Son dönemde Türkiye’nin siyasi hafızası çok tuhaf bir iklime doğru ilerliyor. Özellikle siyaset yapıcıların öncülüğünde başlayan ‘yerli ve milli duruş’ söylemi, giderek bütün kesimler tarafından içselleştirilerek ülkenin genel siyasi ekseni haline gelmiş bulunuyor. Kuşkusuz her ülkenin kendi milli çıkarları doğrultusunda politikalar geliştirmesi ve de özellikle dış politika bağlamında hedeflerini buna göre belirmesi en doğru yöntemdir.
Ancak ‘yerli ve milli’ olma hedefinin fiili anlamda nasıl işlediğine bakmak gerekiyor. Mesela bölgesel ve küresel müttefiklerimizle ticari ve siyasi ilişkilerimiz hangi düzlemde seyrediyor? Eğer ‘yerli’ olmayı milli çıkarlarımızı en üst düzeyde tutmak olarak anlıyorsak, halen müttefiklerimizle yaşadığımız siyasal krizleri nasıl okumamız gerekiyor? Artık sokaktaki insan bile biliyor ki, son dönemde en büyük ticari partnerimiz olan Avrupa ile derin bir siyasi kriz yaşıyoruz. Öyle ki, bırakın AB’ye tam üyelik hedefini günlük ticari ilişkiler bile tehlike sinyalleri vermeye başlamış durumda.
***
Hal böyleyken, “Dostlarımızın sayısını artırmalı, düşmanlarımızı azaltmalıyız, özellikle de Avrupa ile ilişkilerimizi gerilim hattında tutmanın milli çıkarlarımız açısından pozitif bir karşılığı yoktur” benzeri bir değerlendirmede bulunsanız anında müstemlekecilikle suçlanabilirsiniz. Oysa yaşadığımız dünyanın siyasi ve ekonomik gerçekleri, Türkiye’nin milli çıkarlarının Avrupa ile ilişkilerini zenginleştirmekten geçtiğine işaret etmektedir.

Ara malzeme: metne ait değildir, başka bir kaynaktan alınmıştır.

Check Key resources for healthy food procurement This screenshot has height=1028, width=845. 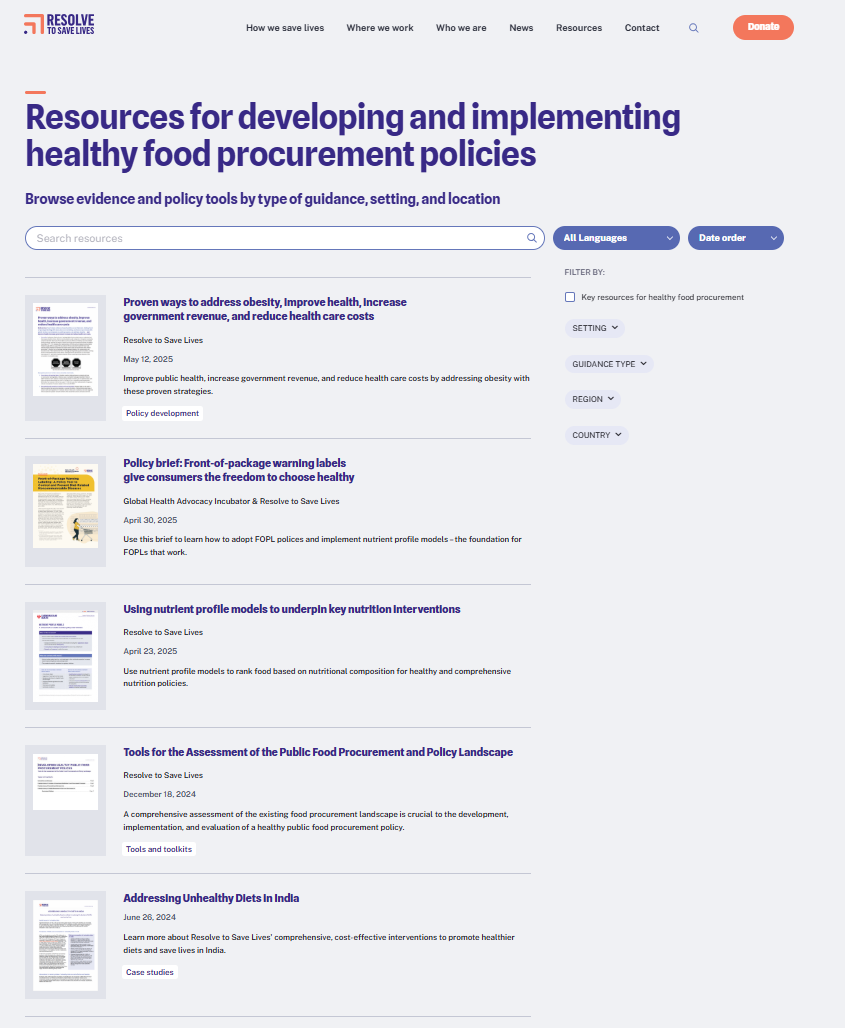coord(570,297)
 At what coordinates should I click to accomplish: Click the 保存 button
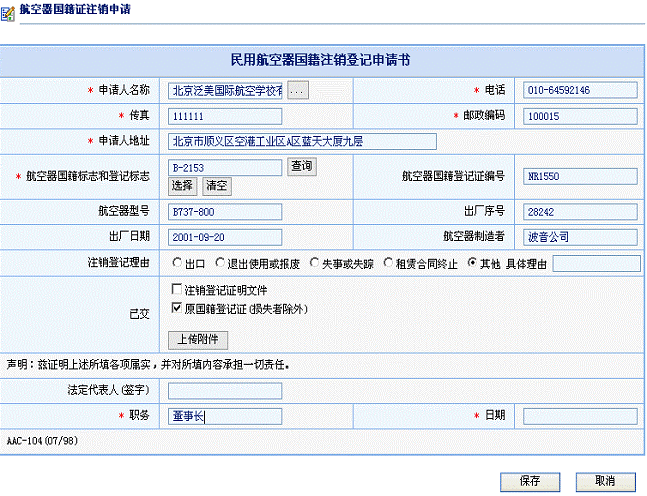point(531,481)
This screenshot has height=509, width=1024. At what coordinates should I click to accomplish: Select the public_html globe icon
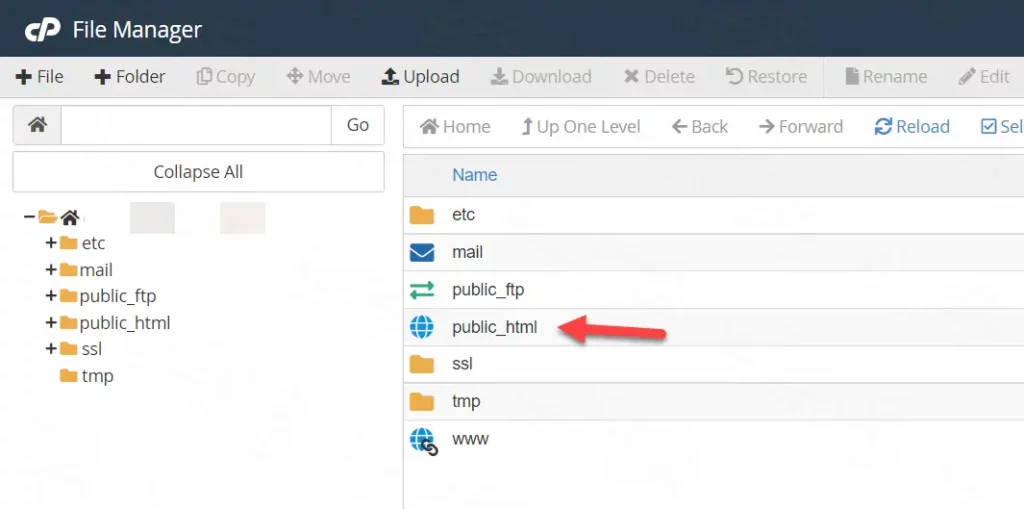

Nitekim Ekonomi Bakanı Nihat Zeybekci önceki gün İzmir’de yaptığı bir konuşmada bu gerçeğin altını dikkatle çiziyor: “Terör örgütleri istiyorlar ki Türkiye Avrupa ülkeleri birbirine girsin. Türkiye’nin AB ile bugün 160 milyar dolarlık ticareti var. Türkiye ihracatının yüzde 49’unu Avrupa’ya yapıyor. Türkiye Avrupa için, Avrupa da Türkiye için önemli. Onlar aramız bozulsun istiyor, buna müsaade etmeyeceğiz.”
Ama gelin görün ki şu anda içine girdiğimiz süreç, bizzat AK Parti iktidarının koyduğu dünyaya ve Avrupa’ya açılım stratejileriyle maalesef çok da uyumlu ilerlemiyor. Oysa AK Parti daha 2003 yılında dünyanın gidişatını doğru okumuş ve Türkiye’nin büyüme vizyonunu çok net olarak ortaya koymuştu. 2003 yılında dönemin başbakanı Tayyip Erdoğan Meclis kürsüsünden aynen şu ifadeleri kullanıyordu: “Kendi çıkarlarımızı, büyük Avrupa ailesinin bir üyesi olarak çok daha etkin ve güçlü halde savunabiliriz. Bir model ülke olarak, Avrupa değerlerinin daha da yayılmasına, güçlenmesine destek olabiliriz. Türkiye’yi Avrupalı yapan, Avrupa’nın temsil ettiği değerleri, katılımcı demokrasiyi, çoğulculuğu, hukukun üstünlüğünü, insan haklarını, laikliği, düşünce ve vicdan özgürlüğünü benimsemesidir.” Görüldüğü gibi demokratik değerleri savunmak, Avrupa ile ilişkileri derinleştirmek müstemlekecilik değil, tam aksine Türkiye’nin milli çıkarlarını savunmaktır.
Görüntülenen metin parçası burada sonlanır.